**Избранный отрывок**.
Эти меры, конечно, не могли остановить наши намерения. Через пару дней вышли товарищи Мангутов и Рассадин, однако, отойдя восемнадцать километров, они из-за открывшихся ран вынуждены были крестьянским транспортом вернуться обратно в больницу и начать лечение. Кто-то из первых ушедших и успевший попасть к партизанам связался с доктором Кочетковым. Однажды он выехал навестить больного в село Грузское в пятнадцати километрах от больницы, захватив с собой ряд медикаментов для перевязки. Посещавшие нас жители города, а также сестры и санитарки приносили нам ежедневно свежие вести из города и окрестностей. Рассказывали о взорванном партизанами мосте у Батурина, что немцы в одиночку боятся ходить, о грабежах и насилиях фашистов над населением города и сел. Репродуктор передавал по два-три раза в день об ожидаемом падении Москвы и Ленинграда и близком окончании молниеносной войны. Вот ситуация нашего состояния к 8 ноября, когда мы, проснувшись утром, обнаружили, что вся больница находится под охраной эсэсовцев. День, оказавшийся последним в жизни Кочеткова и Бекера и роковым для еще многих жизней, закончивших ее в лагере для пленных в Глухове.
Смерть Кочеткова, Бекера и неизвестного солдата
Смерть. Я привык в своей жизни все отвлеченные чувства осязать как нечто физически материальное. Жизнь, радость, любовь представлялись мне всегда каким-то светлым, солнечным, теплым днем, кругом зелено, везде улыбающиеся, довольные люди, все живет, движется, мысли спокойны, и главное, мысль производит, как бы родит, все время один и тот же продукт – сознание. Жизнь, жизнь, жизнь, без конца мозг выделяет это понятие, и все видишь вокруг себя сквозь эту ощутимую, как бы материальную массу; солнце, тепло, свет, то, что привык чувствовать и называть это словом «жизнь».

**Что сделать**.
1) Перечислите все географические названия (населенные пункты), упомянутые в отрывке о больнице.
2) Продолжите отрывок о больнице с того места, где он обрывается.
Записи представляют собой самостоятельный материал, не связанный с отрывком.

Данные привязки к пиксельным координатам:
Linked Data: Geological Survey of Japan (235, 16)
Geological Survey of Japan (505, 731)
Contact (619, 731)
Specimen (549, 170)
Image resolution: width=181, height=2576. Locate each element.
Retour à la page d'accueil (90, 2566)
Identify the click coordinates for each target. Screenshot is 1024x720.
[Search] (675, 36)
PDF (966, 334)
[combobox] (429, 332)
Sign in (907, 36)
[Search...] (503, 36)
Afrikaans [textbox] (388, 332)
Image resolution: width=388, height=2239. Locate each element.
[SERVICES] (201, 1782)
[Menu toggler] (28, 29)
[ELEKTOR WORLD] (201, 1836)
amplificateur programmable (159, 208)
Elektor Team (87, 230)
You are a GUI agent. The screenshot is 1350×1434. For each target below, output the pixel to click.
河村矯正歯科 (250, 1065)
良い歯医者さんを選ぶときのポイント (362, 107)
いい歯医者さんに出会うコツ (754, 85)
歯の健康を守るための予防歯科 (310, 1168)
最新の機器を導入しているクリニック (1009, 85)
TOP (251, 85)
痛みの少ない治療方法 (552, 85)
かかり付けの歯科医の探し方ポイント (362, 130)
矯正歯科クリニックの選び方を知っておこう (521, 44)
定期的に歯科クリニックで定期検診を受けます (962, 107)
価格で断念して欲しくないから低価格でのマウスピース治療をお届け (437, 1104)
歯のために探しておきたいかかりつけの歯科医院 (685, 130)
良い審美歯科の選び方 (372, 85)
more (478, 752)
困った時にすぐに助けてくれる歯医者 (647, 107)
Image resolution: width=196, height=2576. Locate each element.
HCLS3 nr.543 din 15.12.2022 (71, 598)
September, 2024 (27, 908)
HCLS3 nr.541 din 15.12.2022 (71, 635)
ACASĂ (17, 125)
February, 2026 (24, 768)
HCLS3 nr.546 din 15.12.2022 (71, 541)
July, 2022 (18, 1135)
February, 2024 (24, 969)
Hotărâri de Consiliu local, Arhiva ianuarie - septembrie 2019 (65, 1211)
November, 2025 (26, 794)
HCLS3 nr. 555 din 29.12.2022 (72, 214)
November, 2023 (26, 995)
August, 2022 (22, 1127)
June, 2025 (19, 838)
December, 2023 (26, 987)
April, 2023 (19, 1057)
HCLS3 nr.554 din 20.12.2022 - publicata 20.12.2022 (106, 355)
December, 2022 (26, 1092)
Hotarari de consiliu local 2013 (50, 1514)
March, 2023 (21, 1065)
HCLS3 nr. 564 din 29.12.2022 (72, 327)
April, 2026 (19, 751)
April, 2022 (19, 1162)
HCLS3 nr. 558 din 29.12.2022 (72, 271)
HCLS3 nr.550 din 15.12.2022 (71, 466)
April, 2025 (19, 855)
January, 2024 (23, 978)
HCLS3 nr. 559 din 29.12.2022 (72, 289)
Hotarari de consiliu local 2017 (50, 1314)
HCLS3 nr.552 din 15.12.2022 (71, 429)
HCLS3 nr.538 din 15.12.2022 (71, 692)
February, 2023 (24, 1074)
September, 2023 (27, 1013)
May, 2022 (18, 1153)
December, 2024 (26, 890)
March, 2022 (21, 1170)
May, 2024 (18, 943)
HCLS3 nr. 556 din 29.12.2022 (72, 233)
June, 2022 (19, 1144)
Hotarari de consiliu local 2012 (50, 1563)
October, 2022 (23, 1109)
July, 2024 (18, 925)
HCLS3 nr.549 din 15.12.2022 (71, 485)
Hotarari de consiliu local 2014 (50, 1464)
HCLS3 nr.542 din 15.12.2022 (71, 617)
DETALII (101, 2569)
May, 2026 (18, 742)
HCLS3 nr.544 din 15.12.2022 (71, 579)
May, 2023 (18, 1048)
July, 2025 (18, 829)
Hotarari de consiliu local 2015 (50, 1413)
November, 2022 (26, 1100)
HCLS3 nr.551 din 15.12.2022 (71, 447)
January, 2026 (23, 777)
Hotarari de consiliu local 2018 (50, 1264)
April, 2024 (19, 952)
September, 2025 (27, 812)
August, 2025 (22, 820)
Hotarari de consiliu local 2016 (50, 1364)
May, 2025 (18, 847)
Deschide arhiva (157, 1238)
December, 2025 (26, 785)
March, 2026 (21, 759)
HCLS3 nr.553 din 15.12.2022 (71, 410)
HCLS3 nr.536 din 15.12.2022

**Ответы**.
1) Грузское, Батурин, Москва, Ленинград, Глухов.

2)
Сегодня, 8 ноября, я этим своим шестым, не предусмотренным наукой чувством познал и ощутил смерть. С этого дня мое сознание не видело солнца, не чувствовало тепла, не знало жизни. Мог быть день, греть солнце, но я видел, ощущал мрак и холод. Что-то темное, мрачное, холодное стояло передо мной с этого утра. Позднее я так привык к этому, что заболел светобоязнью. Я полюбил – не полюбил, а спокоен, когда темно. Я с ужасом ждал наступающий день. Ночь, вечер, темнота. Какое благодарное время, меня не видят, никто за мной не придет, не начнет пристально вглядываться в меня, можно лежать и сидеть на нарах, не прикрывшись шинелью через голову, никто не подглядывает, когда я всю ночь думаю, думаю, думаю. Сколько огорчений и мук доставляет мне полоска начинающегося рассвета на востоке.